Delayed harvest streams are stocked in early fall for the catch and release season that runs from October to June. For novices, experts, and anyone in between, this is the best time to practice your technique without the pressure that comes with spring and summer crowds. The best times are early spring in April and May and in October.
For people who want to take fish home, Burnette recommends booking a trip during the summer catch-and-keep season. “For novice anglers who want to catch more fish, July through September is the time to go,” he says. For ease of catching fish, Burnette’s top delayed harvest waters are the North Toe River, Cane Creek in Bakersville, and the hatchery-supported section of the Cane River.
If you have some fly-fishing experience and you’re looking for a secluded location to get away from the crowds, take a guided trip on the South Toe River. “The South Toe is really in the middle of nowhere,” says Burnette. “You get back in the little headwater streams where the fish are biting, and it’s so much more scenic than fishing close to town.”
April through June are peak months due to increased insect hatches and activity, but western North Carolina’s wild trout streams are year-round fisheries. “The winter fishing is good unless it’s super cold and the streams freeze over,” says Burnette. “All through the summer, the terrestrial fishing with hoppers and beetles is consistently good too.”
If fighting the current in a pair of waders isn’t for you, Southern Drifters can take you out in a drift boat instead.
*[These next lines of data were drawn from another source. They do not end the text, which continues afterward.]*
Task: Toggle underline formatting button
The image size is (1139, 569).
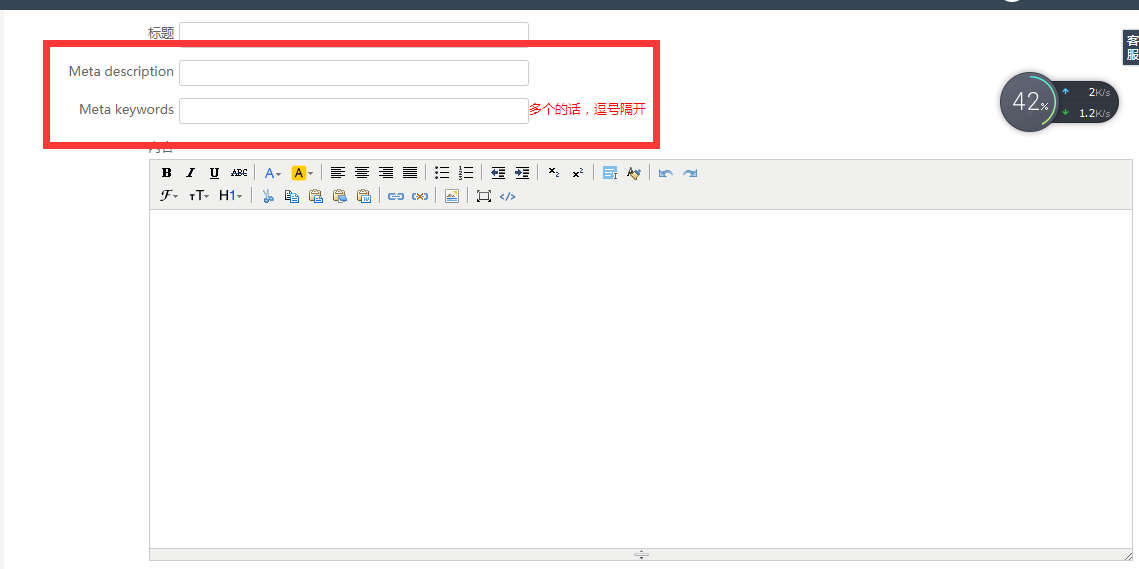Action: (214, 173)
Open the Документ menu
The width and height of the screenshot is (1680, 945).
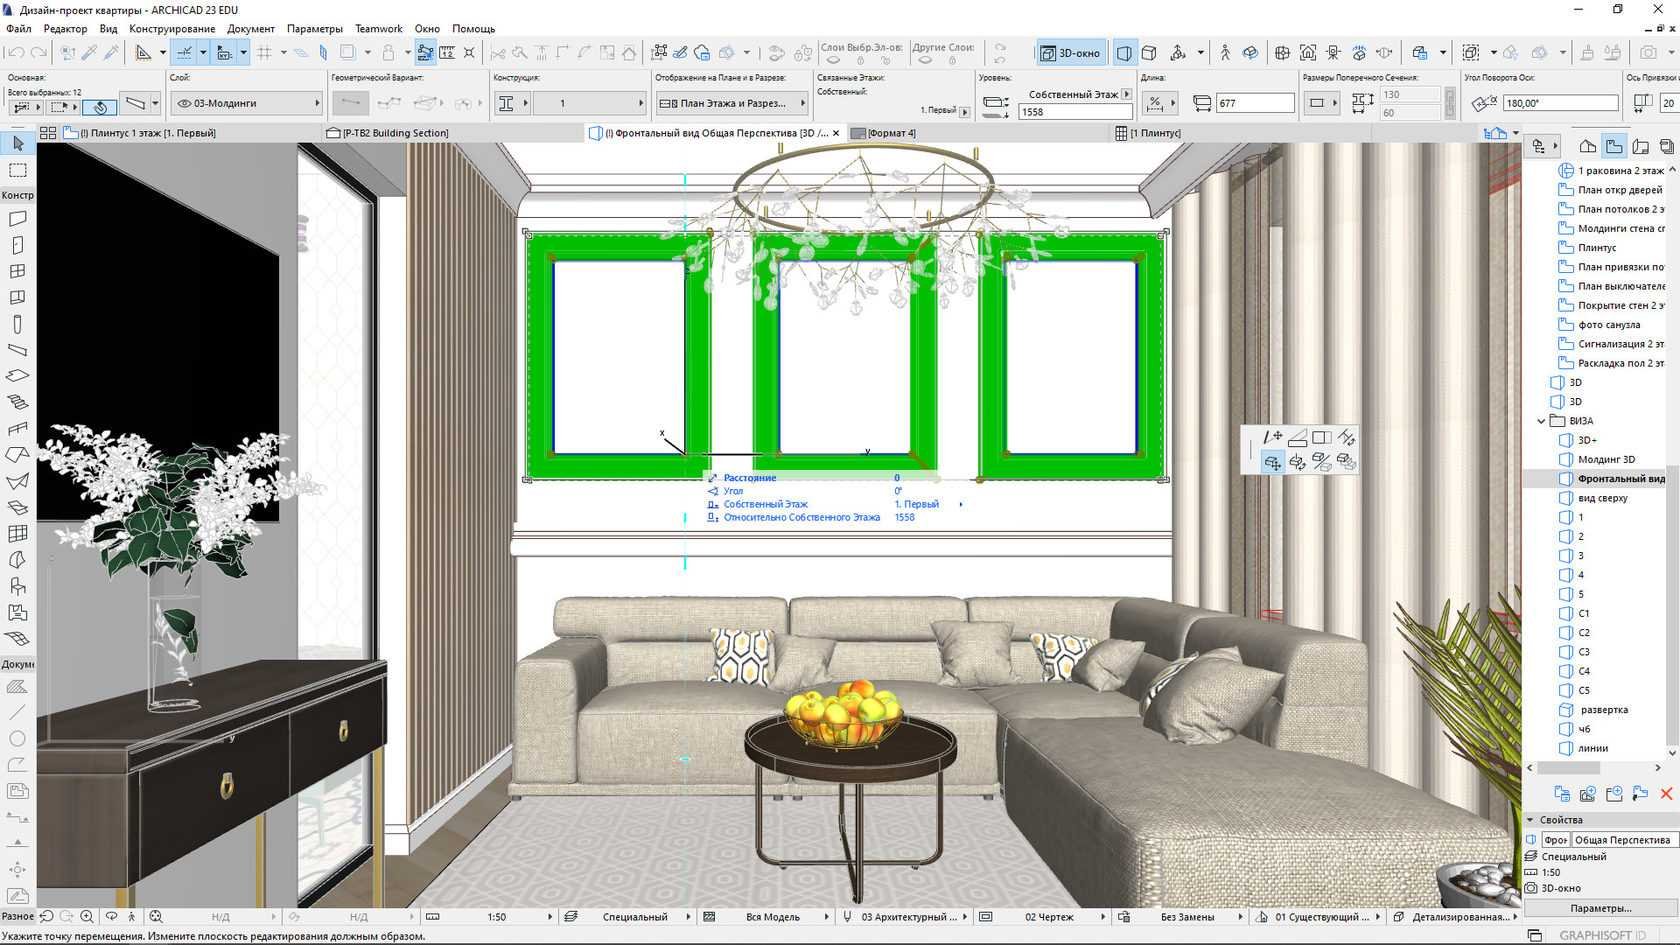point(250,29)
A float trip on the South Holston or Watauga Rivers in eastern Tennessee gets you out on a bigger river that, in some ways, is a better trout habitat than mountain streams further east. “The dam-release rivers stay at a fairly constant temperature,” says Burnette. “That creates more consistent conditions for insects. A more consistent food source means more consistent fishing.” Fly fishing from a drift boat also lets you get farther away from crowds and see more of the river.
Burnsville is one of several mountain towns in western North Carolina, all with access to pristine waterways, in-town guide services, and a craft brewery or two for refreshments after your trip. Start in the town of Sylva for a wade fishing or float trip on the Tuckasegee River. Sylva is also the hub for 15 fly fishing destinations on the NC Fly Fishing Trail.
Brevard is another favorite for anglers, located near the Davidson River, Looking Glass Creek, and the French Broad River. The Tuckasegee runs right through downtown Bryson City, with more fly fishing outside town on the Nantahala, Little Tennessee, and Oconaluftee rivers. For a truly remote experience, head west to Hazel, Eagle, and Deep Creeks in Great Smoky Mountains National Park.